Tech Preview of EMC’s XtremIO Flash Storage Solution
There is no doubt that Flash is hot right now. Over the past number of months, we have seen IBM acquire Texas Memory Systems (TMS), HDS unveil their own flash strategy and HP launch their all flash 3PAR P1000 array. Of course regular readers of my blog will have seen my posts about newer all flash array vendors such as Pure Storage, Violin Memory & Nimbus Data. The purpose of this post is to highlight XtremIO’s flash storage solution which was recently acquired by EMC.
I should point out that there is no XtremIO product available for purchase just yet. My understanding is that EMC hope to go GA with it sometime next year (but please check with EMC directly). Don’t go looking for XtremIO on the VMware HCL – you won’t find it.

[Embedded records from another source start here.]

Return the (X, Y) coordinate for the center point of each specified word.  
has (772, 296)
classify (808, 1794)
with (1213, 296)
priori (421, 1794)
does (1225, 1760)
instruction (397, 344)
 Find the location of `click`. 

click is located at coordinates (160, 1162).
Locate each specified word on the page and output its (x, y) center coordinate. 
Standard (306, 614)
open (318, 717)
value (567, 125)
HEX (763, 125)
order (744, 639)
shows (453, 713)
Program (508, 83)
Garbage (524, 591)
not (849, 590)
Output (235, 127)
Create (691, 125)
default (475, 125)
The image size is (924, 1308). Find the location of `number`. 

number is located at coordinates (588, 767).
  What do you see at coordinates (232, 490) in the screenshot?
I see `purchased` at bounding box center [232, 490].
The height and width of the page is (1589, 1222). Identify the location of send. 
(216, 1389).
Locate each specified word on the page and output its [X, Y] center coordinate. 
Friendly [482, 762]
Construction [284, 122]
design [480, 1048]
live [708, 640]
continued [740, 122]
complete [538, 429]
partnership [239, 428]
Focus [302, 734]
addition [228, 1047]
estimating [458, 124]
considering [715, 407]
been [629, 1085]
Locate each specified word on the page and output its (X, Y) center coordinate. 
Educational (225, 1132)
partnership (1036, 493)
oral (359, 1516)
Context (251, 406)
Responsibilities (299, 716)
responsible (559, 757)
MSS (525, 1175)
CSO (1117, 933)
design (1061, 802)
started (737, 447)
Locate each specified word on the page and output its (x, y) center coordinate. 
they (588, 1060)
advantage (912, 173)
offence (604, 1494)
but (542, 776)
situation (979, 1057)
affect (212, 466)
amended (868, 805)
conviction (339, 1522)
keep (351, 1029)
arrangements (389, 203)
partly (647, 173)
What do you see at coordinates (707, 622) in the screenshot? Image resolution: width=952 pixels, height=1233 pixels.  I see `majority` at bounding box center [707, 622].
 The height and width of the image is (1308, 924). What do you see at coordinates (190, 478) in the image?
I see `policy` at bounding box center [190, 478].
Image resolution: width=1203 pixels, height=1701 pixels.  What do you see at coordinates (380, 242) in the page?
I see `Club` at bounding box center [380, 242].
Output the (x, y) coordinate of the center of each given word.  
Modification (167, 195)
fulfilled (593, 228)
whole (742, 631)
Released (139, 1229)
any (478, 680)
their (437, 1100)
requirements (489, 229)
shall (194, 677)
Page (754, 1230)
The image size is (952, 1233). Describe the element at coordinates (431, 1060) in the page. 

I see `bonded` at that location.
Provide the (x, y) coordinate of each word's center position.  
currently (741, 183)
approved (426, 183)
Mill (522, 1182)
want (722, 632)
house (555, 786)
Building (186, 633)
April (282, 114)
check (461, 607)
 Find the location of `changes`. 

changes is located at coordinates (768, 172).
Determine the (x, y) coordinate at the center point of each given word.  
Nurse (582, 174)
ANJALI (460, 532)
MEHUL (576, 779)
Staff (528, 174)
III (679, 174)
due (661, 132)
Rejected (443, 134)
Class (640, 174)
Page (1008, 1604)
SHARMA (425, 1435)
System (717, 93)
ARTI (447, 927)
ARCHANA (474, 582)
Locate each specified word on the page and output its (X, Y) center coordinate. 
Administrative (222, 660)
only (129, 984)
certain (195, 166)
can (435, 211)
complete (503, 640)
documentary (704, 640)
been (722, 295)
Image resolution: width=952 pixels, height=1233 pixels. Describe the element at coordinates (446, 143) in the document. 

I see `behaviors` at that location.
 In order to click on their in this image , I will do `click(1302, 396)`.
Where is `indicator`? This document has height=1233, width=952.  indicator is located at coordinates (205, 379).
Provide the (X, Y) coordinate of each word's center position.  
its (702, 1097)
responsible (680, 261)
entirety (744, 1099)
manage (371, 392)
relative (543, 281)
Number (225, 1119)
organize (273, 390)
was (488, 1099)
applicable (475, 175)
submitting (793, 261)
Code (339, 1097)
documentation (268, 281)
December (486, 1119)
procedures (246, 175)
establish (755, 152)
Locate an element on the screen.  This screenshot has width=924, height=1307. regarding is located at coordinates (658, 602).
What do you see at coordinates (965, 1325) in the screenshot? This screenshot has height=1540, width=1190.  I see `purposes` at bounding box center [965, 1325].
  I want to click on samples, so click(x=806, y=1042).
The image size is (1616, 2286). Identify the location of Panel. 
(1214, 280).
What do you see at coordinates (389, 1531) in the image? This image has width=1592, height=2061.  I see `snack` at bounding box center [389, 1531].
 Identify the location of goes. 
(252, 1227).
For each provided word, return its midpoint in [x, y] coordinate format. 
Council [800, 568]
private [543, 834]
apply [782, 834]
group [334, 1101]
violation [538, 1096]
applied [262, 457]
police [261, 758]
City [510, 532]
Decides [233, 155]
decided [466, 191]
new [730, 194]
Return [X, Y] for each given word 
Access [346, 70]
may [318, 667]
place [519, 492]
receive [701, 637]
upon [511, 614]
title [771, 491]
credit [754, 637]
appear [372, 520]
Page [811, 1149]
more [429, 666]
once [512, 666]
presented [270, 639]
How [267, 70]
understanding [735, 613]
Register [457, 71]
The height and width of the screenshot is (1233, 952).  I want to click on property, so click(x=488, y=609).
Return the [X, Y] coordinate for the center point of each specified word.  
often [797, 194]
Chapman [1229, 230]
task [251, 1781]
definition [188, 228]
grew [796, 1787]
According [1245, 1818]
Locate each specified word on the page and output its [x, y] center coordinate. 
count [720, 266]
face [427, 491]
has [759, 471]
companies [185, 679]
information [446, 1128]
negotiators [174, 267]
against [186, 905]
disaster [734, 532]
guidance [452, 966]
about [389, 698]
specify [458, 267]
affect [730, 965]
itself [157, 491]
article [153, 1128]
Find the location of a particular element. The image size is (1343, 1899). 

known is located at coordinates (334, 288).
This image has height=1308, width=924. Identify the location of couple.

At VMworld 2012 in Barcelona, I had the pleasure of meeting & chatting with Josh Goldstein of XtremIO. Josh was kind enough to give me a preview of XtremIO’s technology. He told me that XtremIO provide an all-flash storage array based on scale-out building blocks called “X-bricks” which cluster together to meet customer demands. The interconnect between X-bricks is Infiniband. The LUNs are presented to ESXi hosts over iSCSI or Fibre Channel.
The “X-brick” comes in a configuration of two stand-alone controllers with a JBOD of 2.5″ form factor MLC flash SSD drives. It has automatic load balancing across X-bricks, which Josh said provided a consistent low latency as well as linear performance scalability as you add additional X-bricks. XtremIO’s core engine, implemented 100% in software, does inline deduplication of the data (4KB granular) and works across all of the volumes on all of the X-bricks in a cluster. XtremIO claim that they can achieve between a 5:1 and a 30:1 data reduction in virtualized environments. The added benefit of this inline, global deduplication is that it reduces the number of flash writes, reducing wear on the SSDs.
All volumes on the X-brick are protected with a flash optimized configuration similar to RAID-6, but XtremIO has patented algorithms to minimize reads and writes as well as providing flash longevity and improving performance. It should be noted that this is something which is automatically done, and does not require configuration by the administrator. All volumes are also all thinly provisioned.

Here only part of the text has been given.